> **Extracted records**
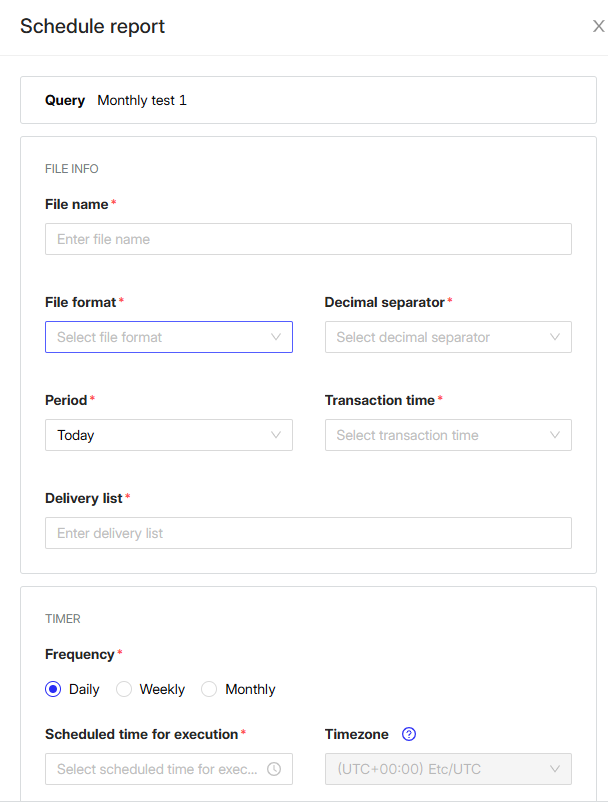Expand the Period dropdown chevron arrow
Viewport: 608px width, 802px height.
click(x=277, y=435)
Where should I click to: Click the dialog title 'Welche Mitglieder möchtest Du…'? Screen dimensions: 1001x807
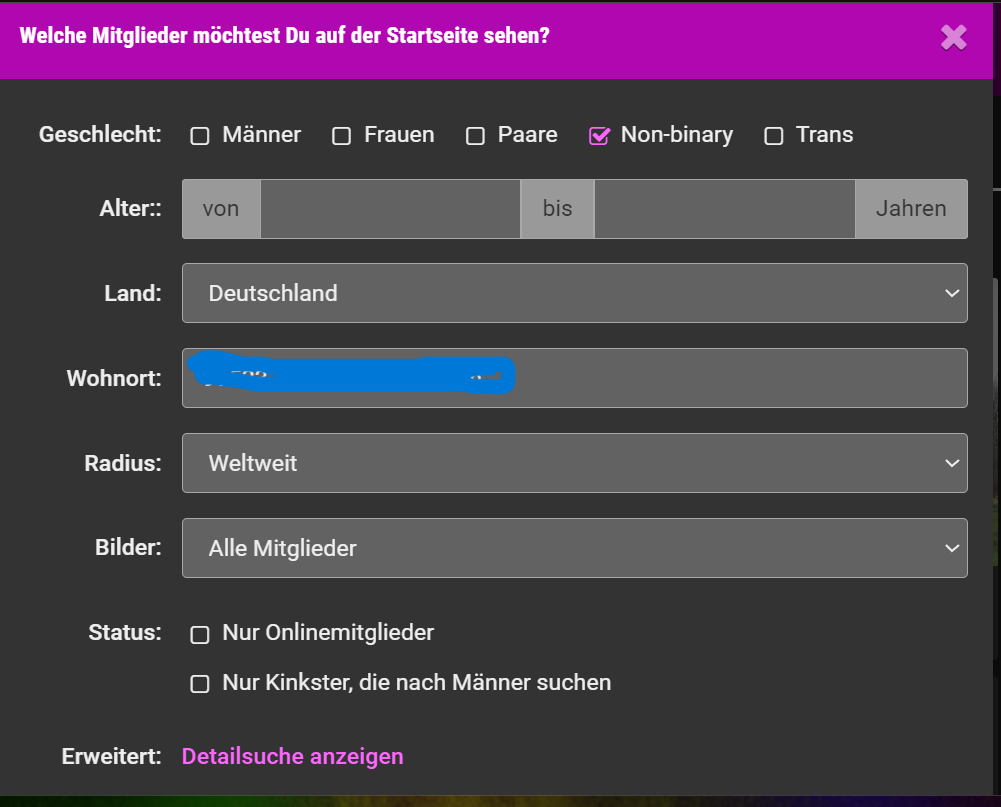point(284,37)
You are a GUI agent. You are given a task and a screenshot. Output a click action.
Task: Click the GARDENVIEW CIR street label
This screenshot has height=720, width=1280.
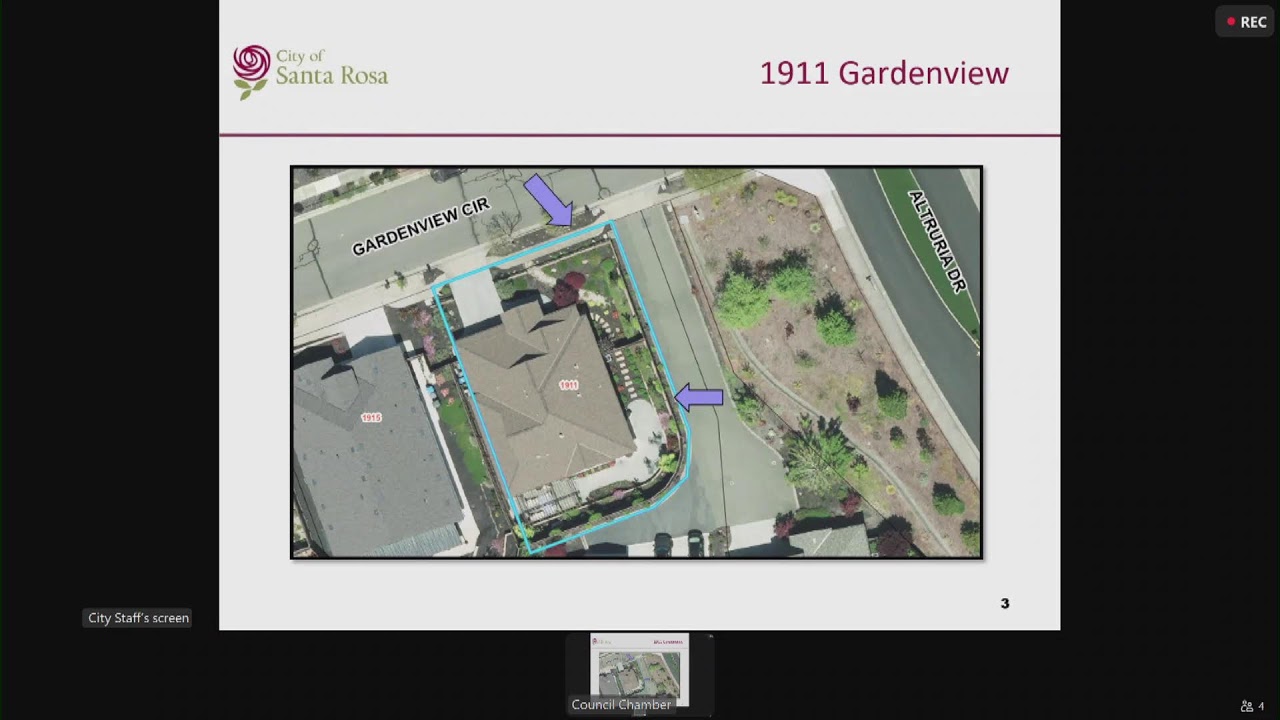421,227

---

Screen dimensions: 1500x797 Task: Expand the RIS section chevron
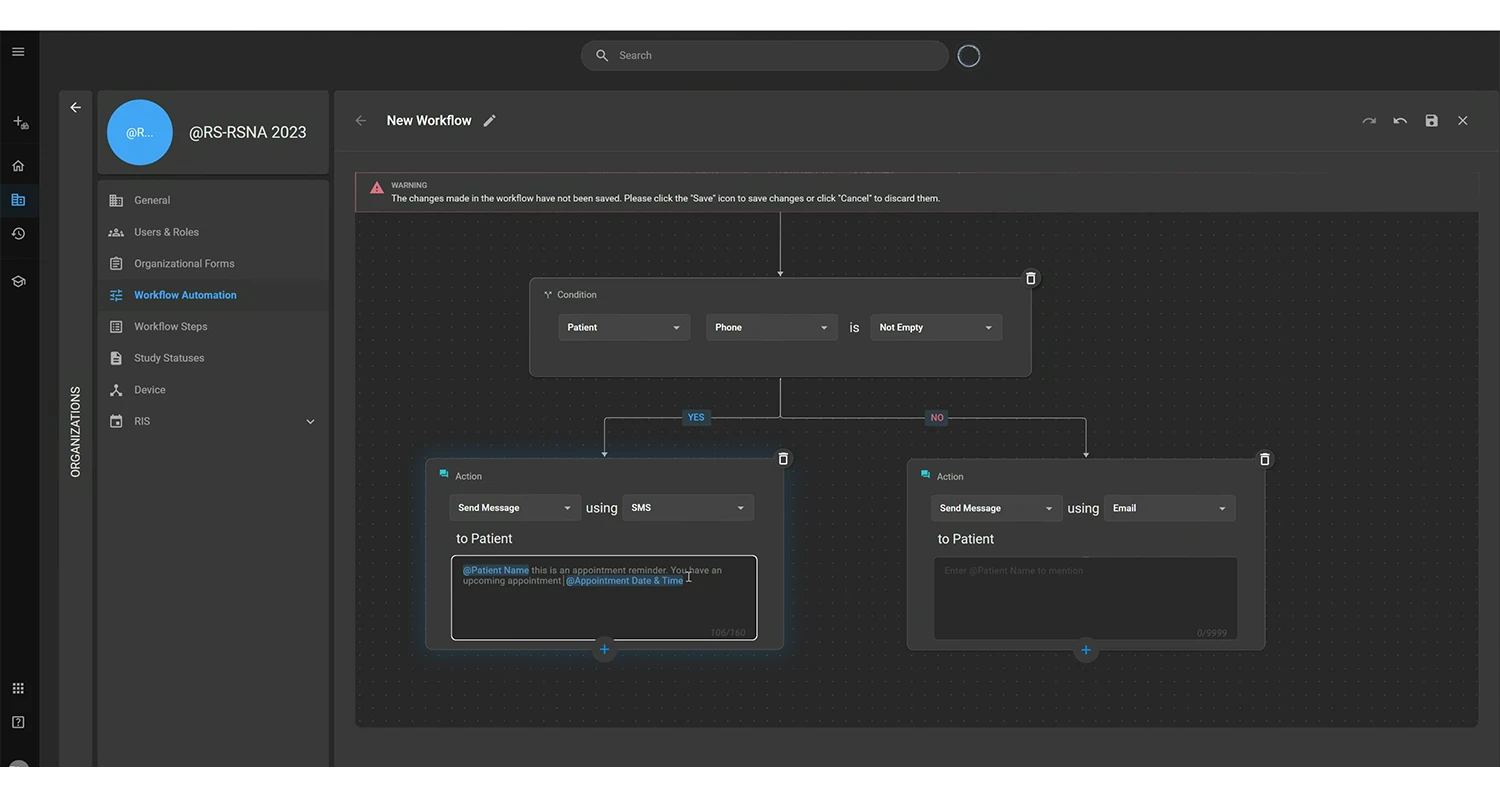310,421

> **Stated exercise**
Please gather every line of the listing above that contains the word "dimensions", copying each such line in full.

> **Result of this task**
Where should I click to: Click the dialog title 'Welche Mitglieder möchtest Du…'? Screen dimensions: 1001x807
Screen dimensions: 1500x797 Task: Expand the RIS section chevron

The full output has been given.